Im Kanton Solothurn haben die heftigen Gewitter seit Anfang Woche gemäss einer ersten Bilanz Sachschäden in der Höhe von 1,1 Millionen Franken verursacht. Die Solothurnische Gebäudeversicherung (SGV) registrierte bislang 416 Schadenmeldungen.

Wie SGV-Direktor Markus Schüpbach am Freitag auf Anfrage der Nachrichtenagentur Keystone-SDA sagte, gab es 307 Sturmschäden und 100 Blitzschäden mit je einer halben Million Franken Schadensumme. Zudem seien 14 Hagelfälle und Schäden wegen zwei Erdrutschen gemeldet worden.

Bei der Alarmzentrale der Kantonspolizei Solothurn gingen allein am Donnerstagabend rund 100 Meldungen ein. Die Meldungen trafen zwischen 18.00 und 20.30 Uhr ein.

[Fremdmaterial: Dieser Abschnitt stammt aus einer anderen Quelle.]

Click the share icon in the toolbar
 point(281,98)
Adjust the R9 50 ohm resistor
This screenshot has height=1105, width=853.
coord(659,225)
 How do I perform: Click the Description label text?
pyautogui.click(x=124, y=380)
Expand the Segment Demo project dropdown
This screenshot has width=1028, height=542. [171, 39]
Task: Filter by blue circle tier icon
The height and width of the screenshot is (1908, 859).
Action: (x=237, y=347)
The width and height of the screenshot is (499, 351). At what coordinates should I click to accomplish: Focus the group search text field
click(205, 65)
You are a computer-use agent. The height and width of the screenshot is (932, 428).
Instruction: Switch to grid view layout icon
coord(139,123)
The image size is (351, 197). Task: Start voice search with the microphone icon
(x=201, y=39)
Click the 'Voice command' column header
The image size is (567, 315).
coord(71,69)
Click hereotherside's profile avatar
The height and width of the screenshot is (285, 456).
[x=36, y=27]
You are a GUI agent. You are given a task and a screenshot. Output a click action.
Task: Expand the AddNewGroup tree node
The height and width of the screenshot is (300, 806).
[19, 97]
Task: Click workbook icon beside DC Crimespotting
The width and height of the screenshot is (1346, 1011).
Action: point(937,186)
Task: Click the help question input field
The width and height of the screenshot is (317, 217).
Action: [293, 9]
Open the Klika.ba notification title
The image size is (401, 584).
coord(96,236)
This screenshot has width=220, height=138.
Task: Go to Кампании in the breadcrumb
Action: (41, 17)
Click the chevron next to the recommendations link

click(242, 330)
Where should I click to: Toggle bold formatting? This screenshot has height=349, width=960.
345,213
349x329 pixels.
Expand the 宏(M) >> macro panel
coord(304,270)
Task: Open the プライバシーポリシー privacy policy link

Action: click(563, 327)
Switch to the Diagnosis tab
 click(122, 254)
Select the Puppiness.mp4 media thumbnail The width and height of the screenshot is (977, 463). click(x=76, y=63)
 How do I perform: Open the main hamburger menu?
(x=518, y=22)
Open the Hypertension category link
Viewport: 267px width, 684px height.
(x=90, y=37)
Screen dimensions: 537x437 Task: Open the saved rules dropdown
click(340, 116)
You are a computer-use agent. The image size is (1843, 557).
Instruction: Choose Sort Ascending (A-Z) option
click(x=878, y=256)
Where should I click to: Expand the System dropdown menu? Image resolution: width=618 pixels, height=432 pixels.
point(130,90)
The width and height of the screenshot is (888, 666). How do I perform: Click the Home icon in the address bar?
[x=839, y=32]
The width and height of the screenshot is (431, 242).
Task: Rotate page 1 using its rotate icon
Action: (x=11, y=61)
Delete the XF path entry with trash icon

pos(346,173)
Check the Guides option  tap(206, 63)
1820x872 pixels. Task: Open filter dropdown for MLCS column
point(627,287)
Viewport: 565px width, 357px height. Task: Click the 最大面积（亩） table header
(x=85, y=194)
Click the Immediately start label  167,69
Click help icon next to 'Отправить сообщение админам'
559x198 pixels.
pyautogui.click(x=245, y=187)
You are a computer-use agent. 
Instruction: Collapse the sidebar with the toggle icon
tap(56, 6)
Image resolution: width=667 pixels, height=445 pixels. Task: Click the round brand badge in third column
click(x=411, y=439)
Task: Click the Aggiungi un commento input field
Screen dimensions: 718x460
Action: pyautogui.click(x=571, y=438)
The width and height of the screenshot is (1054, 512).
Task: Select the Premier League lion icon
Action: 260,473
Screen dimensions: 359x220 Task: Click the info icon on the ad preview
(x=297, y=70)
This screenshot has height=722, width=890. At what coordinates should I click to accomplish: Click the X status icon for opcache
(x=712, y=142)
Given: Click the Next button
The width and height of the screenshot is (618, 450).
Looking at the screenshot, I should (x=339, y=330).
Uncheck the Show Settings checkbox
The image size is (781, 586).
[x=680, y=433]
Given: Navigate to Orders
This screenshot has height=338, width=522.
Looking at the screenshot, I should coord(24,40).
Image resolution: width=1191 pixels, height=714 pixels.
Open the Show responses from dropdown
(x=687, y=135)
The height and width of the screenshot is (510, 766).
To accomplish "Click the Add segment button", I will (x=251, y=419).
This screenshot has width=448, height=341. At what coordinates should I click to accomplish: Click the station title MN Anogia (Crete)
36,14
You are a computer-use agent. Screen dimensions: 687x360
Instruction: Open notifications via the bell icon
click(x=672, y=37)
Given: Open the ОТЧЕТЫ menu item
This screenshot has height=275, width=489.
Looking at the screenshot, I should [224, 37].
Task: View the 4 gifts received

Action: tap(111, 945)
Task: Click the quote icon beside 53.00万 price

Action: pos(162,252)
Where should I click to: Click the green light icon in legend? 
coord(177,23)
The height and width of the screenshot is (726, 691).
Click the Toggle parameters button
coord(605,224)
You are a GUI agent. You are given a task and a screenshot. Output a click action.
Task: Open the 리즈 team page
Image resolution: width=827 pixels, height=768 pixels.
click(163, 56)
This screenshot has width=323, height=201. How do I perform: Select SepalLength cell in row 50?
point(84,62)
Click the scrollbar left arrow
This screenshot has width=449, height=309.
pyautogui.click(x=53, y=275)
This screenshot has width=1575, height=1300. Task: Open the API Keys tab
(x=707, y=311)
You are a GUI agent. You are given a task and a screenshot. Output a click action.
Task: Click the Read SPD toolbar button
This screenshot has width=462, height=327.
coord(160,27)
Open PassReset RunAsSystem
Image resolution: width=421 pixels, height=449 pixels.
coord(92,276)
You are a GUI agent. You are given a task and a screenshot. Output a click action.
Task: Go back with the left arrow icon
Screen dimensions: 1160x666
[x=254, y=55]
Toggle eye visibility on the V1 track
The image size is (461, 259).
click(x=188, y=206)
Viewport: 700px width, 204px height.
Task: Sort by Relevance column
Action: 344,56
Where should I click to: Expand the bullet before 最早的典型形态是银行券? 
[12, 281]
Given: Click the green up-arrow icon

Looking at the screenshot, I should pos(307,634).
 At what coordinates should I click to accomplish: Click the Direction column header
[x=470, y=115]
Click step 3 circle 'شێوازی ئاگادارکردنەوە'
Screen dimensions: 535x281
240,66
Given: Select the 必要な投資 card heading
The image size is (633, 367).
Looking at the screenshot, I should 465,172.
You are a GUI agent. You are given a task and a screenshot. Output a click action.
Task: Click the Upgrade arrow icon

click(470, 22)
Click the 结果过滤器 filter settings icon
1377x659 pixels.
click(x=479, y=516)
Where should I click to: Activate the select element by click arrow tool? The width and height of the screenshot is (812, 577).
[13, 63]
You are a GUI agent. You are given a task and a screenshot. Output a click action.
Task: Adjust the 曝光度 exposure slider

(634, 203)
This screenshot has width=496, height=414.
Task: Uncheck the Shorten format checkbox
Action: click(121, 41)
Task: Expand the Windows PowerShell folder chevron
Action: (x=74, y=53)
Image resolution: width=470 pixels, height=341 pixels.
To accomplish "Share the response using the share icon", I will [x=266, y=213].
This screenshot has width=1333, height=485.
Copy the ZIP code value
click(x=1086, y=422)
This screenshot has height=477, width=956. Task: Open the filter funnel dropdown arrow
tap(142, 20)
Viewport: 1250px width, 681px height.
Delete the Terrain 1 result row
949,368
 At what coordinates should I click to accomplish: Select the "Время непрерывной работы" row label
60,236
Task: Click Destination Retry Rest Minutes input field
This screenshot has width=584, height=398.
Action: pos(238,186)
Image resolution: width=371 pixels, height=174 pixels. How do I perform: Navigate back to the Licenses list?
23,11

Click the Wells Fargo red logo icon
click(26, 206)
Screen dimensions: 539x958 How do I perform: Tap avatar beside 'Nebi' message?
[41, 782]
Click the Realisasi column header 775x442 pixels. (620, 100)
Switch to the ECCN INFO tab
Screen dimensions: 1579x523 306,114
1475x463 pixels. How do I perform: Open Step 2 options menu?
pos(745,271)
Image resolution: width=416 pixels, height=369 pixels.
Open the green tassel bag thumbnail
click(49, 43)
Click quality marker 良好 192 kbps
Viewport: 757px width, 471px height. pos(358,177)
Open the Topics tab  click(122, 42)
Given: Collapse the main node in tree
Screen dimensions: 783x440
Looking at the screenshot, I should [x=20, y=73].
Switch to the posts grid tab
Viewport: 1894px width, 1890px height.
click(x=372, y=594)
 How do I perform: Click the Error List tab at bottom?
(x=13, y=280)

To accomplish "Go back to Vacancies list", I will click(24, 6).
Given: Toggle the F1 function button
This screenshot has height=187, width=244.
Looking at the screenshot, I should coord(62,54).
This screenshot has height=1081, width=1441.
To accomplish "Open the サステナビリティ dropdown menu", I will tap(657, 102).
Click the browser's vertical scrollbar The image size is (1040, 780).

Vor allem seien Wassereinbrüchen in Kellern und einzelne überschwemmte Strassenabschnitte gemeldet worden. Betroffen von den Gewittern war laut Mitteilung das Niederamt, insbesondere die Gemeinden Erlinsbach, Niedergösgen und Schönenwerd. Es gab keine verletzten Personen.